The collective investment activity of individual Americans using social media has thrown markets into disarray. There are numerous examples of individuals, mobilized on social media, buying up certain stocks and surging their prices. American regulators should investigate the situation and put a stop to speculation that uses social media manipulatively.

The individuals gathered on Reddit, an American social networking service. Although the finances of GameStop, an American video game seller and their main target, are in the red, at one point its stock value was over 20 times where it was at the beginning of the year.

The individuals decided to target stocks being shorted by hedge funds. Due to the hike in prices, the funds were forced into short covering.

Last week, the funds suffering losses compressed their positions and stock quotations plummeted worldwide. It wasn’t just stocks that suffered; the price of silver also jumped. We cannot overlook the role of speculation by individual Americans in destabilizing the global markets.

The fact that individuals cooperating over social media could strike a blow against hedge funds reveals a change in power dynamics among investors.

On one hand, there are market rules that encourage healthy stock values. Actions that artificially raise stock prices through conspiracy or false information amount to illegal market manipulation. America’s Securities and Exchange Commission should investigate whether rules were broken.
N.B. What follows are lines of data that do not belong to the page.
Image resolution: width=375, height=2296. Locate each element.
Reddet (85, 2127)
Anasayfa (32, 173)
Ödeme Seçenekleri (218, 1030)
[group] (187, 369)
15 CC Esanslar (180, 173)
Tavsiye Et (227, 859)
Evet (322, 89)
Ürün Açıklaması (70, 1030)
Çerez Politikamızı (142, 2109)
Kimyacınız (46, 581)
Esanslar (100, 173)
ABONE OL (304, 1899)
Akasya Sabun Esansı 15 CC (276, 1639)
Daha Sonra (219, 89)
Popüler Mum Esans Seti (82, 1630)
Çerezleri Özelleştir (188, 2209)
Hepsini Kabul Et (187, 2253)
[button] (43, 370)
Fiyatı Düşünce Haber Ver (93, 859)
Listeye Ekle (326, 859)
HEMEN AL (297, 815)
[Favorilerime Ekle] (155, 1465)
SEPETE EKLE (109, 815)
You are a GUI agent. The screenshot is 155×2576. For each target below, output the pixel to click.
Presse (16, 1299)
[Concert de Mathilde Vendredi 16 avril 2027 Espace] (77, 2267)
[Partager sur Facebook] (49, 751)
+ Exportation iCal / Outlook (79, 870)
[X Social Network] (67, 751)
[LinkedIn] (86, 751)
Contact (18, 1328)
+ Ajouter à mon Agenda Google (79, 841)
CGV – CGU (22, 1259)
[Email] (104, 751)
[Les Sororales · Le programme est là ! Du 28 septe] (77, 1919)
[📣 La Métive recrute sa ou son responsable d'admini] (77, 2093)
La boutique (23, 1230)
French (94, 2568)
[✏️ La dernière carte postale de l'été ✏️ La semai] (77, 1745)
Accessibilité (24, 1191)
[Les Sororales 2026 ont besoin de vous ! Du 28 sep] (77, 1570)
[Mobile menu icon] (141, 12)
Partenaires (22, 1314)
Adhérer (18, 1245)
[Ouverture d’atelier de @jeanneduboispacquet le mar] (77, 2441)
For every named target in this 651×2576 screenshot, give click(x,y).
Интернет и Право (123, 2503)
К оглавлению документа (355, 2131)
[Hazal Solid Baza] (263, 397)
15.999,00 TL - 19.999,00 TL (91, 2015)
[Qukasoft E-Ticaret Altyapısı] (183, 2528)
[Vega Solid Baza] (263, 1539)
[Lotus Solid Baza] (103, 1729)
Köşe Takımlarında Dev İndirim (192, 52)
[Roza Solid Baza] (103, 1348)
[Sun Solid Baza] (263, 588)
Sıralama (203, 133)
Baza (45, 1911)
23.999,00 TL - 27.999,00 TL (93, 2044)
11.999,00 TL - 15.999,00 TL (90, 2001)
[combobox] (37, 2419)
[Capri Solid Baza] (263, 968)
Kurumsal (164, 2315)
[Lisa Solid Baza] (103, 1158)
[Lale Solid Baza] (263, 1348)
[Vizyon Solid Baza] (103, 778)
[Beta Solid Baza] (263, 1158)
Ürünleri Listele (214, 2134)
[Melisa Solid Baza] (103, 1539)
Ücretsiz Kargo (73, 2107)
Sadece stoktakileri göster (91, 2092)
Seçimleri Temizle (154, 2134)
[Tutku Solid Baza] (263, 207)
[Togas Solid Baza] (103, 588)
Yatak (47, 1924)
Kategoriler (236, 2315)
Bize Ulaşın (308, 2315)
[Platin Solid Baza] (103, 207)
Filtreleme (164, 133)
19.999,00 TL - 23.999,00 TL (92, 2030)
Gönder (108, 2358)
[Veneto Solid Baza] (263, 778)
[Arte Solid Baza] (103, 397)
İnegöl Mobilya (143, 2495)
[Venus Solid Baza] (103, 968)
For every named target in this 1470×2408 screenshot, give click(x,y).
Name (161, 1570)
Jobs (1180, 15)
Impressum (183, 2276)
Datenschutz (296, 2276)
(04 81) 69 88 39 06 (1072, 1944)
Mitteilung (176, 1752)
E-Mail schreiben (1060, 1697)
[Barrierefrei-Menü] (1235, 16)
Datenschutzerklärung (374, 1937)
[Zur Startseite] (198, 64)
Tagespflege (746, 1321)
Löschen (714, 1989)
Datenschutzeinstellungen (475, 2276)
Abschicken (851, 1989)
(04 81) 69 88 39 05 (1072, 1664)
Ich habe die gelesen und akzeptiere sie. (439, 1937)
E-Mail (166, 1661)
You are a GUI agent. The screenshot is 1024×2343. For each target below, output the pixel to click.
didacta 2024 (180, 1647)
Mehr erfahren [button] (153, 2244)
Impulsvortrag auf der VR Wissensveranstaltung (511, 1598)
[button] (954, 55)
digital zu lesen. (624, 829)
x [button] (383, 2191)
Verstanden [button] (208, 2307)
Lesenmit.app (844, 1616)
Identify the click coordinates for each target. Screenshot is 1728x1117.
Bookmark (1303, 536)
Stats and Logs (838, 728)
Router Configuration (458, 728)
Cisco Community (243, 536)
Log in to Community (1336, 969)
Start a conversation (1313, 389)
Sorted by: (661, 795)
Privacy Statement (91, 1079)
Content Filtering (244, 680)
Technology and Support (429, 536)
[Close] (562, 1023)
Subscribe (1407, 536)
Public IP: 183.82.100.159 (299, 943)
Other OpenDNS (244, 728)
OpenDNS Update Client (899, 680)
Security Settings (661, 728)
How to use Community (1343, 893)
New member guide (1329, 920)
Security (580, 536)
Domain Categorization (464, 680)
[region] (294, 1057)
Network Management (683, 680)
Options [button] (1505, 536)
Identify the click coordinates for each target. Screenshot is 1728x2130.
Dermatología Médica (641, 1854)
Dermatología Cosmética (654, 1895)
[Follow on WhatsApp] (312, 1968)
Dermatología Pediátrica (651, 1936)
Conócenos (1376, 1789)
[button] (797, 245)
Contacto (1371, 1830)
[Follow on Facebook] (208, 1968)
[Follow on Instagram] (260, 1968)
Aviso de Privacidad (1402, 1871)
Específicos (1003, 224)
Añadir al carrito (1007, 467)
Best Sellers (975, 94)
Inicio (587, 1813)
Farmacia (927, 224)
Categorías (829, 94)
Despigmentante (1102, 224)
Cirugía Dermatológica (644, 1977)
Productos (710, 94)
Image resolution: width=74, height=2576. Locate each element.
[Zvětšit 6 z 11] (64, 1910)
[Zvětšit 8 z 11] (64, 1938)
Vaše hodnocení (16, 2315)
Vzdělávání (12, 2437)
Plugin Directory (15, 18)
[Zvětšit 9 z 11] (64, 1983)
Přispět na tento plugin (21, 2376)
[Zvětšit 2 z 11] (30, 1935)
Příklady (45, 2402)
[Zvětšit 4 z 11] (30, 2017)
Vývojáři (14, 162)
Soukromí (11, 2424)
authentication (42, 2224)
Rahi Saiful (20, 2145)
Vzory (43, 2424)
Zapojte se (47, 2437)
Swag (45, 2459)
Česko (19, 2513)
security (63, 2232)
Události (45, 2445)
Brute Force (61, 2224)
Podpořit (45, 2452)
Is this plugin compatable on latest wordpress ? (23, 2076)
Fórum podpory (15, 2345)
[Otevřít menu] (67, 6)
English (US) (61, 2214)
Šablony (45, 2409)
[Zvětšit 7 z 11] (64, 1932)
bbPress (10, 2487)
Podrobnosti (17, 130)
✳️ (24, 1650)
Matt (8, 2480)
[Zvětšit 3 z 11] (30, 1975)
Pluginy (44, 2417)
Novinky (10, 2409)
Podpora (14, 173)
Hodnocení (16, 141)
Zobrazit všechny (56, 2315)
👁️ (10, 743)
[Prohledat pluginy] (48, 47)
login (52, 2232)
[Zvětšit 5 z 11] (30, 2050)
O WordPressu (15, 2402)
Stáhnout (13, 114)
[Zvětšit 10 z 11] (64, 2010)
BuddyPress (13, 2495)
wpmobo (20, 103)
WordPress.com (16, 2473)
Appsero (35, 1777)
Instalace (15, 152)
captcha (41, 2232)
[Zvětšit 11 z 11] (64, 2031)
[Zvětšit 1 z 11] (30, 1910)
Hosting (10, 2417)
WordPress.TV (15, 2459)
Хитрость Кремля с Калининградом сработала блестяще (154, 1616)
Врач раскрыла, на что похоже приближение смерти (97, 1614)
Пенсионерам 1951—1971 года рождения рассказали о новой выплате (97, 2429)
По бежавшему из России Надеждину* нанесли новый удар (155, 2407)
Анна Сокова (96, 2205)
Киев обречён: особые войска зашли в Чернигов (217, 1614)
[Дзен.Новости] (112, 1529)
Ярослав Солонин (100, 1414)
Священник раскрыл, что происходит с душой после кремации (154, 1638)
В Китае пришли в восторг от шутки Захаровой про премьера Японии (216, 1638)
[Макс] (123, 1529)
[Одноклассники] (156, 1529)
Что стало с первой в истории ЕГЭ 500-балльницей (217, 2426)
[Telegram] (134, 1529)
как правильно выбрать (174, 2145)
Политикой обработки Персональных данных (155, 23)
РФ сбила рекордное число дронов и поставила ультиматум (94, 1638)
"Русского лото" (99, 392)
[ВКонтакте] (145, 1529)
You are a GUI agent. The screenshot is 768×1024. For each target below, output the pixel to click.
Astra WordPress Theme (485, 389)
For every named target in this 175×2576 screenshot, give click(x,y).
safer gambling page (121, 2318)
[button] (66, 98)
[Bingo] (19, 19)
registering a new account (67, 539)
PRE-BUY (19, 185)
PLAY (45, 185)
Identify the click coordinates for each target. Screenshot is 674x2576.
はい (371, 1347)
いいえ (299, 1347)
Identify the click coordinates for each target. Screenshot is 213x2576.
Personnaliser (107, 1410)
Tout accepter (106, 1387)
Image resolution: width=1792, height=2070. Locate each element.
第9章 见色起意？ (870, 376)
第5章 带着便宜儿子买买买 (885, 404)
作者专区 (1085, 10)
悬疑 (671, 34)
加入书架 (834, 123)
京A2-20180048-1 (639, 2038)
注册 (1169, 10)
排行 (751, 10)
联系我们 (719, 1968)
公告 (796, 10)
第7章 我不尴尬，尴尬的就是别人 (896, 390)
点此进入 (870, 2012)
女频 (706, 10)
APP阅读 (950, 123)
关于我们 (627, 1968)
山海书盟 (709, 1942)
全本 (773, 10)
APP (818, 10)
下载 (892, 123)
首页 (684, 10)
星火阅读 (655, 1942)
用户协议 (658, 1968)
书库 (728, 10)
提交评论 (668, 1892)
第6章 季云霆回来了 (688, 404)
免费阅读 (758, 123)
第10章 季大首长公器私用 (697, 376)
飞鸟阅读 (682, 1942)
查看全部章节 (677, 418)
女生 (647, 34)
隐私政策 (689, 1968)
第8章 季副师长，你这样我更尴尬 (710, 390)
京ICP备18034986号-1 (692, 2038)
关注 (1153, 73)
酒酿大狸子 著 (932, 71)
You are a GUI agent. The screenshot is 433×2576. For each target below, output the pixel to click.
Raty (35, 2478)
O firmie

Pre-existing laws did not anticipate a situation in which social media determines investment activity. Even if the intention to purchase stock is expressed publicly on social media, the judgment on whether it constitutes market manipulation will likely be split. We must make rules better suited to investment activity in the age of social media.

With the spread of financial services that enable stocks to be easily bought and sold, the range of private investors has expanded. User numbers of the American firm Robinhood have explosively increased because it lets them trade stocks for free on its smartphone stock exchange app.

There are also businesses among America’s fintech startups that do not scrutinize enough when accounts are opened and individuals inexperienced in investing can unexpectedly trade in risky options. American authorities should also strengthen their oversight of exchange firms to protect investors from speculation that goes too far.